2065. Missing Race Data in VA Based Disparities Research: A Systematic Review
JA Long, Center for Health Equity Research and Promotion, Leonard Davis Institute of Health Economics, and University of Pennsylvania School of Medicine, MI Bamba, Center for Health Equity Research and Promotion and University of Pennsylvania School of Medicine, B Ling, Center for Health Equity Research and Promotion and University of Pittsburgh, JA Shea, Center for Health Equity Research and Promotion, Leonard Davis Institute of Health Economics,  and University of Pennsylvania School of Medicine

Objectives: Many studies evaluating racial disparities within the VHA are based on secondary data analyses. Often race data are missing for at least a portion of the patients. Knowing how investigators treat missing data is critical in evaluating potential biases. The objectives of this systematic review were to quantify: (1) the data sources for VHA disparity studies; (2) how missing data were handled; and (3) the extent of missing data.
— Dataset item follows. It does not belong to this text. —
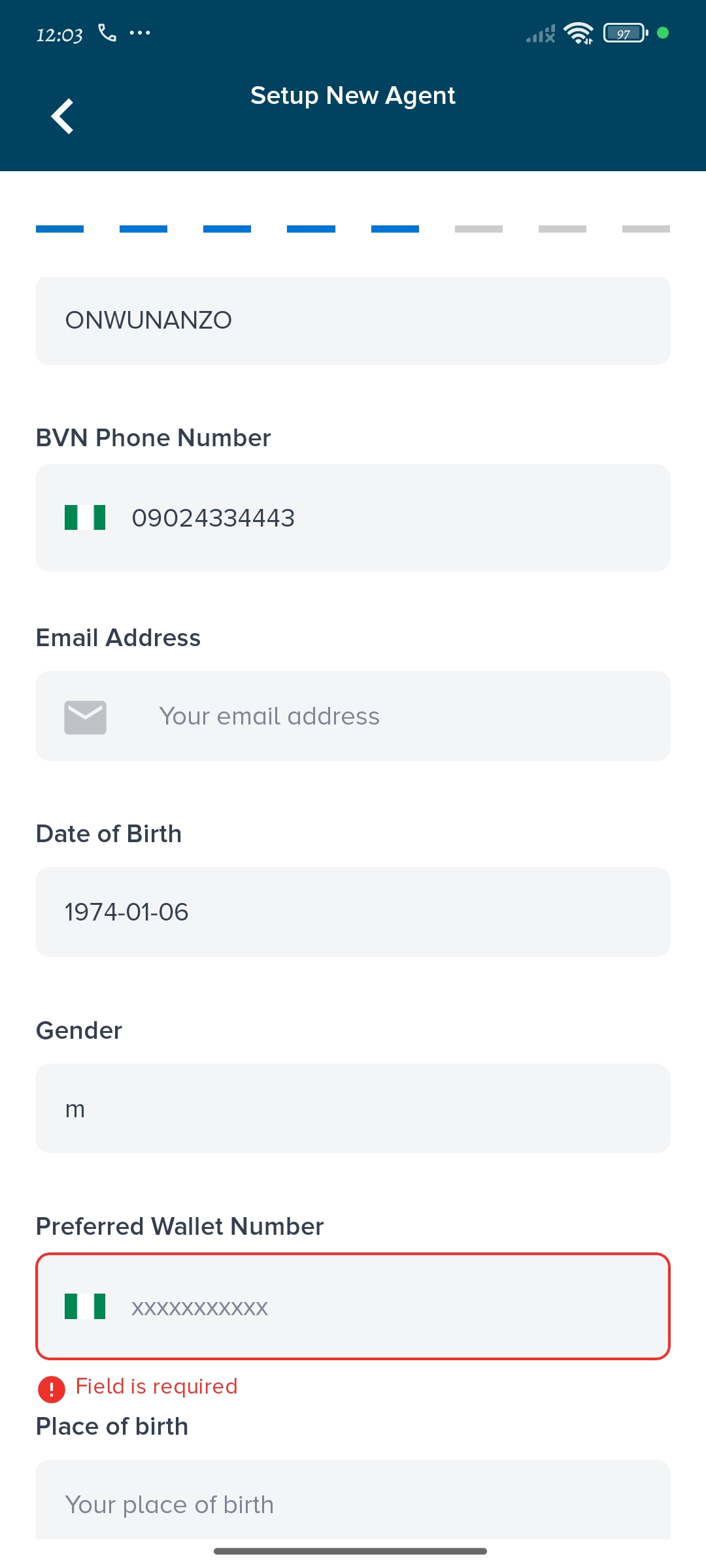706x1568 pixels.
Task: Tap the Nigerian flag in BVN Phone Number
Action: point(85,517)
Methods: MEDLINE, EconLit, and Sociological Abstracts were searched using these keywords: (race, racial stock, ethnicity, ethnic groups, blacks, Hispanic Americans) and (United States Department of Veterans Affairs, veterans, veterans hospitals, and VA).  Abstract exclusion criteria included: written before 1992; letters or review papers; did not pertain to veterans; race not mentioned; race self-reported.  Two trained reviewers independently abstracted each article.  Article exclusion criteria included: duplicate study populations; not a secondary data analysis; race was not a focus of or important predictor in the research.

Results: 69 of 118 articles met inclusion criteria. Race was the primary focus in 42 articles and an important predictor in 27 articles. The Patient Treatment File (PTF) was the most common source of race data (29).  For 32 articles knowledge of race was required for inclusion in the analytic population. Articles were grouped into the following mutually exclusive categories: no missing race data (11); missing race data explicitly quantified (8); missing race data explicitly grouped with other data but not quantified (9); race data known for enumeration of the potential population (2); no mention of missing race data but known to exist in the data source e.g., PTF (5); unable to determine if there was missing race data (33). When missing race data was quantified it ranged from 0% to 48%, median = 0%, mean = 8%.

Conclusions: Missing race data is frequently present in VHA secondary data sources.  However, it is rarely explicitly discussed or quantified, even when it is the primary focus of the research question.

Impact: Without clear descriptions of how much missing race data is present in studies using VHA secondary data sources, readers are unable to evaluate a very important potential source of bias.